A single “god gateway” accumulating every client’s special case becomes unmaintainable. The BFF pattern assigns a small backend (often a Spring Boot app) per client type: mobile-bff, partner-bff. Each BFF orchestrates calls to domain microservices, handles pagination and field selection, and owns release cadence with its UI team.

BFFs are allowed to be chatty internally; they should not leak orchestration into domain services via “special query params for the app team.” Domain services stay generic; BFFs absorb presentation-driven change.

📦 Real World

SoundCloud and Spotify documented BFF-style layers to tame mobile bandwidth limits while keeping core catalog services client-agnostic.
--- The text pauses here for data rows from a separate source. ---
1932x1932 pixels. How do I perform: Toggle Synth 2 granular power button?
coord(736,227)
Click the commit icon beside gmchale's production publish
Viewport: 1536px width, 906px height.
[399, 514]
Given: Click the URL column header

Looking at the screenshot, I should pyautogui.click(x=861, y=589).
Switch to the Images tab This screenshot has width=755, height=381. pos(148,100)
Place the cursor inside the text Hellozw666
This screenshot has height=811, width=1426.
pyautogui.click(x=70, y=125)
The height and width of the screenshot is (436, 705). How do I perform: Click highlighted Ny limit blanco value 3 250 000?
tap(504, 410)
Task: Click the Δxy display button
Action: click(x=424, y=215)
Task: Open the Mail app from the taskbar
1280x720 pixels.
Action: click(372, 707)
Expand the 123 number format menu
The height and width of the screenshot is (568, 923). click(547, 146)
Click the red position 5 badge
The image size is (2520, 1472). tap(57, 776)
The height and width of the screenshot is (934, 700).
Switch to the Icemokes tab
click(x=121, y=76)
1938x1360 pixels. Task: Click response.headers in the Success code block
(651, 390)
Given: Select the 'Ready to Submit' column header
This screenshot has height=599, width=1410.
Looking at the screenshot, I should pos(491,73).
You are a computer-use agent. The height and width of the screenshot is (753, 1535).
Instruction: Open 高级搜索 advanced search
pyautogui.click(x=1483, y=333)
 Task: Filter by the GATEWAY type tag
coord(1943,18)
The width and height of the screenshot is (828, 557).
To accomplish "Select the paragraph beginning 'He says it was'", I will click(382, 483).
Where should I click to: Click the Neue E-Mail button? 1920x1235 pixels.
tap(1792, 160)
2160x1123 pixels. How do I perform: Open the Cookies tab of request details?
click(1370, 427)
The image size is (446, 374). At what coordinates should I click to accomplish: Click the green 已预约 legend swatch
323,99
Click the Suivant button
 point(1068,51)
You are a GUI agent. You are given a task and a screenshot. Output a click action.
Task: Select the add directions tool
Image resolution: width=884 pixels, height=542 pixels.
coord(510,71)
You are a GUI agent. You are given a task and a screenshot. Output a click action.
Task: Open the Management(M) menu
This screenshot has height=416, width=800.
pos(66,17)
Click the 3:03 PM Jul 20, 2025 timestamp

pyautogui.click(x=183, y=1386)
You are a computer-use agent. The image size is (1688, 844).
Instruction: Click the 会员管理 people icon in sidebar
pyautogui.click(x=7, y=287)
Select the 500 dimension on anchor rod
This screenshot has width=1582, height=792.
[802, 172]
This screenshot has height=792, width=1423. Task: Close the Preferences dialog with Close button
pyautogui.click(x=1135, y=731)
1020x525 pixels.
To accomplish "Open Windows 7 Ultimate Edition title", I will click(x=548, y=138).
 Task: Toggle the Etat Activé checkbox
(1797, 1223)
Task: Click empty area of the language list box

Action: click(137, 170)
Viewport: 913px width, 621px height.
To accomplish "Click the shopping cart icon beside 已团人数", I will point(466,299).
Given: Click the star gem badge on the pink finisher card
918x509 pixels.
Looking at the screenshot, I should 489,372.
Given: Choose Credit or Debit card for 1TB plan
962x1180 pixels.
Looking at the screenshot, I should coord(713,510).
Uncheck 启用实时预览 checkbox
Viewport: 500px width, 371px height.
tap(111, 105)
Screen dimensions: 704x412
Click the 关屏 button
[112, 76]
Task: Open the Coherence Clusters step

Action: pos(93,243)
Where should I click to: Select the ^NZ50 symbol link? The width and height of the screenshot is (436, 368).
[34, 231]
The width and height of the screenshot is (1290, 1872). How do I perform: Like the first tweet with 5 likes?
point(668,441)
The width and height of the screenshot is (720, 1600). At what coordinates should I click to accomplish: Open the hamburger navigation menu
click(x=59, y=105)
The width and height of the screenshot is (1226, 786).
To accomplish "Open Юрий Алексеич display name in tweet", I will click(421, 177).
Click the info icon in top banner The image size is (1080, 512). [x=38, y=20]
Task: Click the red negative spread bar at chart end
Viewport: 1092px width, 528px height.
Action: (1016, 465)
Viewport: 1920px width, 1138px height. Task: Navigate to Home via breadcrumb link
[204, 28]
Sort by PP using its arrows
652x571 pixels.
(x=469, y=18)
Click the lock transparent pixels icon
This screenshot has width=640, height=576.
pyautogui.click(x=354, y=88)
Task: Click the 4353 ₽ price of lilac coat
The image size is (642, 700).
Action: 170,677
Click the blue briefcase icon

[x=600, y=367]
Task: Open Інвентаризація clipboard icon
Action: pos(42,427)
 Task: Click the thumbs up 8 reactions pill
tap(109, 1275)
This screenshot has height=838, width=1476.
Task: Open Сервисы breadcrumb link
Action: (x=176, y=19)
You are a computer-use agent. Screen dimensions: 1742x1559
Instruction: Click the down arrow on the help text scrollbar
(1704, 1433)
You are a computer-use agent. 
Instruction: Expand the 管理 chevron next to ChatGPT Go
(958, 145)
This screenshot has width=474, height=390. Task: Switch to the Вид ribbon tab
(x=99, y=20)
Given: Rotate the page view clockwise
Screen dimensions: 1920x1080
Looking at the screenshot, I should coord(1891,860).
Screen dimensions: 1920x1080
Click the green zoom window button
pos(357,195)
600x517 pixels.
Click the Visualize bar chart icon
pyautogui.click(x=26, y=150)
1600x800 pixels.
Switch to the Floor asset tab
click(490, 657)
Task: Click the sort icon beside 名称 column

Asynchronous communication fundamentals

Messaging decouples producers from consumers in time and space—the producer does not wait for subscribers to finish, and new subscribers can appear without redeploying the sender.

Message vs event

A command message tells a specific consumer to do something: “ReserveInventory” with a reply address—point-to-point, often one queue. An event announces a fact: “OrderPlaced”—zero or many subscribers on a topic. Commands couple names and intent; events couple less if schemas evolve carefully.

Point-to-point vs publish-subscribe

  • Queue — one consumer group processes each message once (competing consumers scale throughput).
  • Topic — each subscriber group gets a copy (fan-out for analytics, email, search indexing).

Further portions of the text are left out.